Как только огромная картина «Клятва батавов» заняла свое место, он взялся за новый заказ: «Синдики цеха суконщиков». Каждая корпорация, каждая ассоциация вывешивала портреты своих членов в залах гильдии, и Франс Хальс создаст ужасающее изображение управляющих благотворительными учреждениями: маразматики и хищники, наблюдающие за порядком в благотворительности. За несколько лет до того Фердинанд Бол также написал групповой портрет одного благотворительного комитета. От Бола, Хальса, Рембрандта традиция требовала изображать людей в черных костюмах и шляпах, сидящими за столом, покрытым сукном, с верным слугой, обычно стоящим позади. Традиция также требовала естественности в позах и чтобы картина производила впечатление группы, которую художник застиг в разгар работы, разговаривающей, переглядывающейся. Бол так и расположил своих «Регентов», но не Хальс, которому хотелось, чтобы на его картины кто-нибудь смотрел. Рембрандт напишет их всех в фас, даже слугу, которого он, правда, заставил опустить глаза. Он подумал, что в этом жанре не стоит вводить новшеств. Завершив великое полотно о Цивилисе, сияющее героизмом, воспев в качестве основной национальной ценности независимость, он написал синдиков как нельзя проще, изобразив всех в фас, чего они, наверное, и желали. Во время сеансов модели всегда были немного обеспокоены тем, что придет в голову этим художникам, заявлявшим, будто занимаются искусством, когда от них требовалось всего-навсего портретное сходство, навеки запечатлевающее черты лица. Однако достаточно архивисту потерять справочные документы – и его место в вечности занимает кто-либо другой. Так и случилось: лукавые умы заявили, будто не уверены, что на картине изображены именно Биллем ван Дойенбург, Волкерс Янс, Якоб ван Лоон, Арнаут ван дер Мие, Йохен де Неве, бывшие синдиками цеха суконщиков со Святого четверга 1661 года по Святой четверг 1662-го, со слугой Франсом Хендриксом Белом (без шляпы). Достоверно известно лишь, что это картина Рембрандта, подписанная и датированная 1662 годом, – большая картина, 279 см в длину.

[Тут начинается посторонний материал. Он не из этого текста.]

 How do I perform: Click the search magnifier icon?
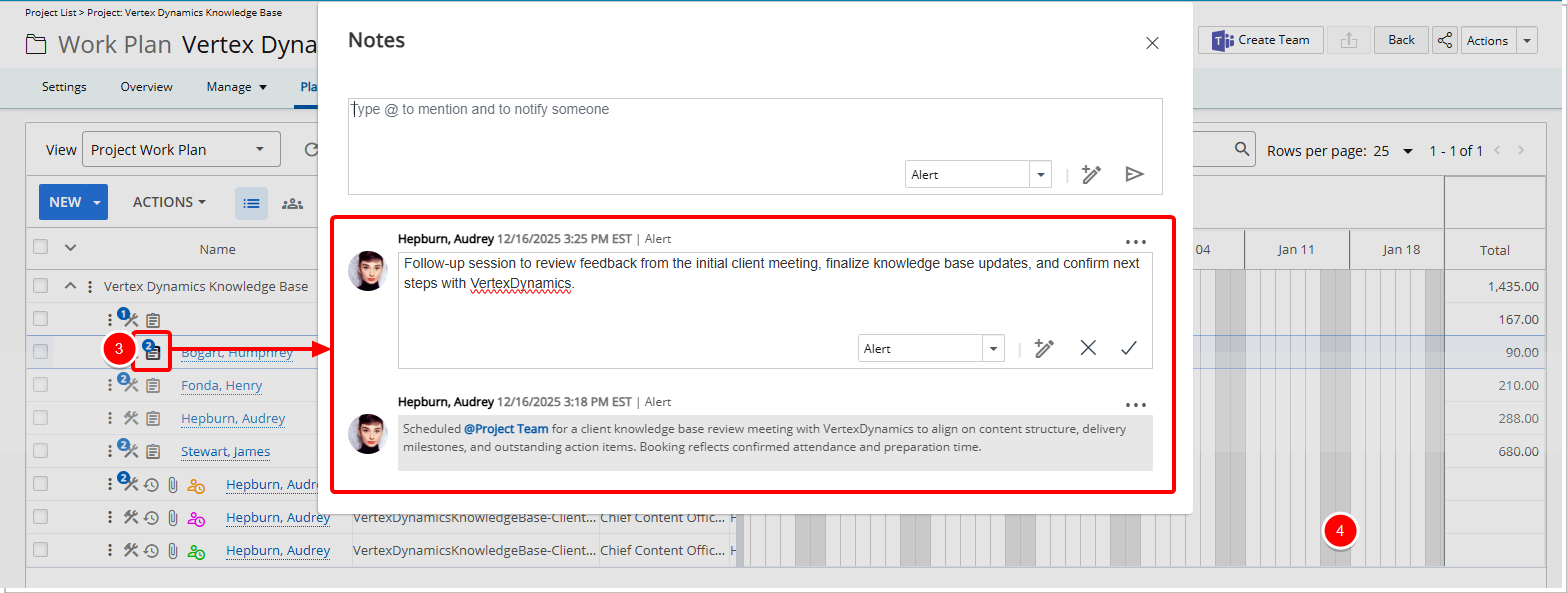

Так же как «Клятва батавов» была подготовлена набросками, в которых он искал идею композиции, так и собрание синдиков родилось из нескольких рисунков. Рембрандт отметил на них величину полей шляп – как элемент, повторение которого ему интересно. Он искал расположение персонажей, которое неоднократно менял, а во время работы над картиной еще и переставил на другое место слугу.

И все это для того, чтобы прийти к наипростейшей композиции: один треугольник, обращенный вершиной кверху, другой – книзу, мелодическая линия лиц, шляпы, белые воротники между двумя полосами; стены с роскошными деревянными украшениями в виде пейзажей и резьбы и сукно из восхитительной теплой шерсти, спадающее складками по углам стола. Ограниченное пространство. Никакого действия: открытая ладонь с поднятым большим пальцем над книгой, две руки, листающие журнал, одна, держащая перчатку и кошелек, да еще один синдик садится – угол, образованный телом и вписывающийся в изгибы деревянных панелей и сукна.

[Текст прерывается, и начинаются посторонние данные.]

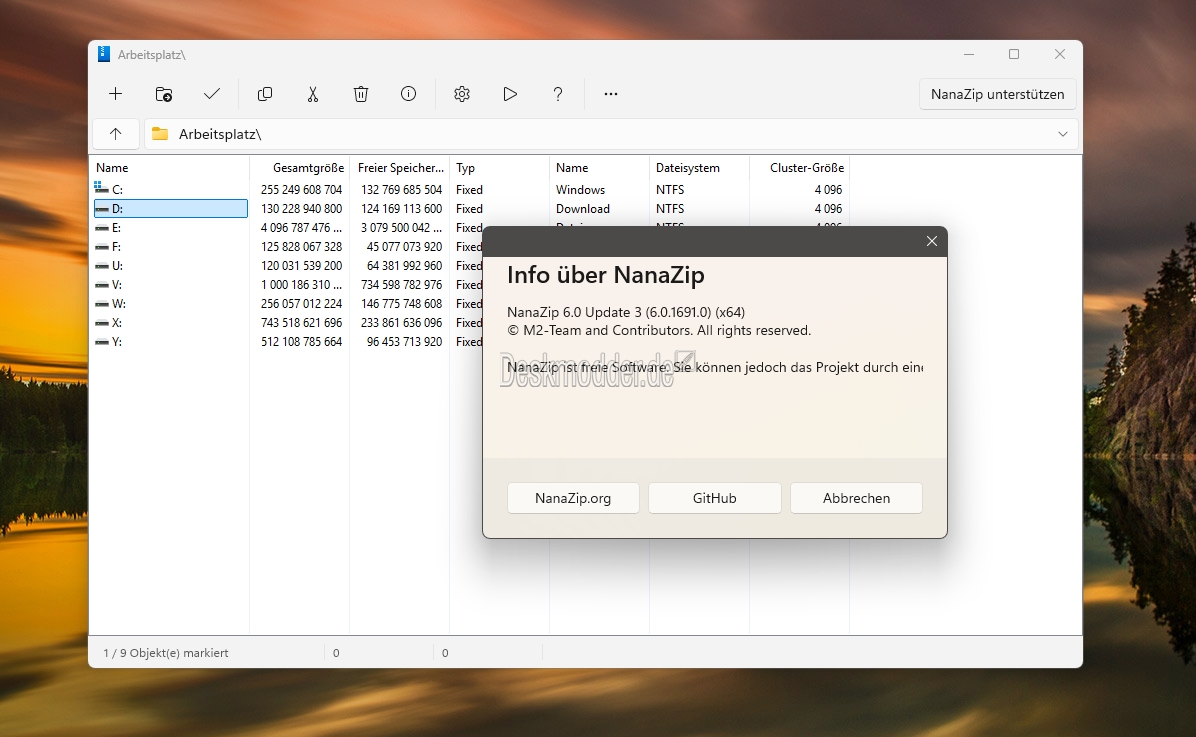
Task: Click the Arbeitsplatz\ address path field
Action: pos(600,134)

Тишина живописи. Три параллельных колебания, три медленных ритма друг поверх друга: сукно, люди, стена – каждый со своим углом. Теплое спокойствие пахнущего воском коричневого дерева и красной толстой шерсти. На картину будут смотреть вблизи. Она создана для такого приближения, которое не мешает живописи светлых пятен. Никакой тайны. Надзор за качеством тканей не для нее. Только вот кошелек, положенный на стол казначеем, прогибается в двух местах, образуя вертикальную складку. В определенные дни, при определенном освещении вышитый кошелек напоминает маску. Случай обнаруживает сходство с человеческой головой, наполненной золотыми флоринами. Таким образом, у казначея как бы две головы: его собственная и голова его должности. Но этот оттенок смысла заметен не всегда.

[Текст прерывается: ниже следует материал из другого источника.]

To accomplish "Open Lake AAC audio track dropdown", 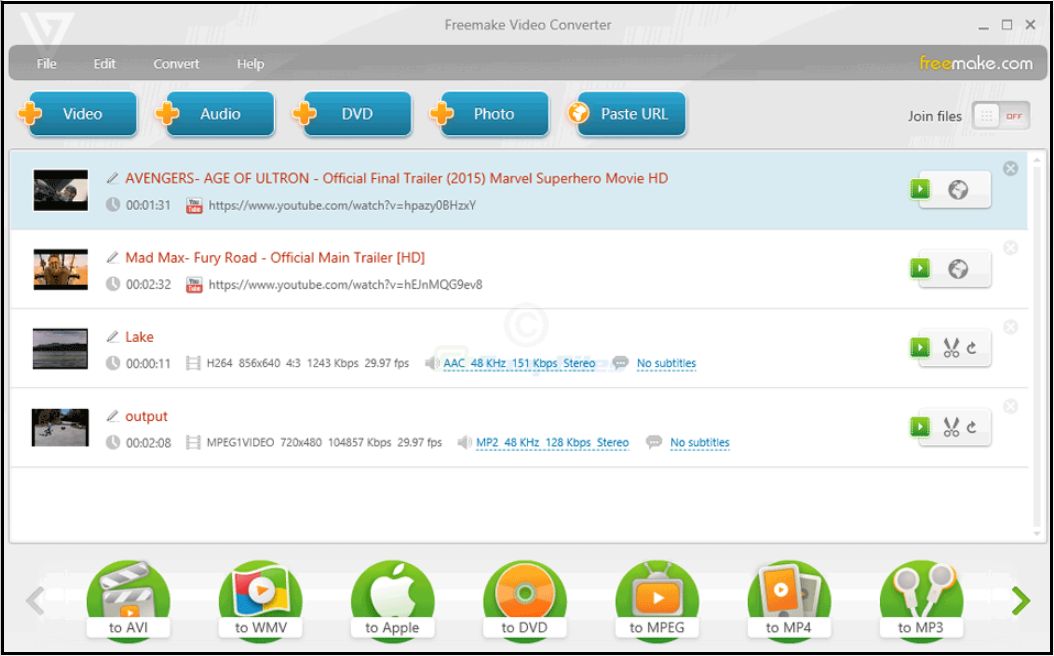I will click(518, 364).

Рембрандт не выразил здесь ничего непочтительного. Он не сводил никаких счетов с этими контролерами. И если Франс Хальс разглядывал свои модели как прорицатель, Рембрандт изобразил их в тот момент, когда они смотрят на входящего художника. Вот и все. Между батавскими заговорщиками и этим портретом цеховых старейшин, занятых обеспечением качества продукции амстердамских мастерских, словно пролегло несколько десятилетий: восстание гёзов привело к созданию Торговой Республики. Рембрандт написал эти две картины за два года без перерыва. Он поневоле думал о судьбе мятежей. Это факт. Ни против чего не протестуя, Рембрандт наилучшим образом выполнил свою обязанность.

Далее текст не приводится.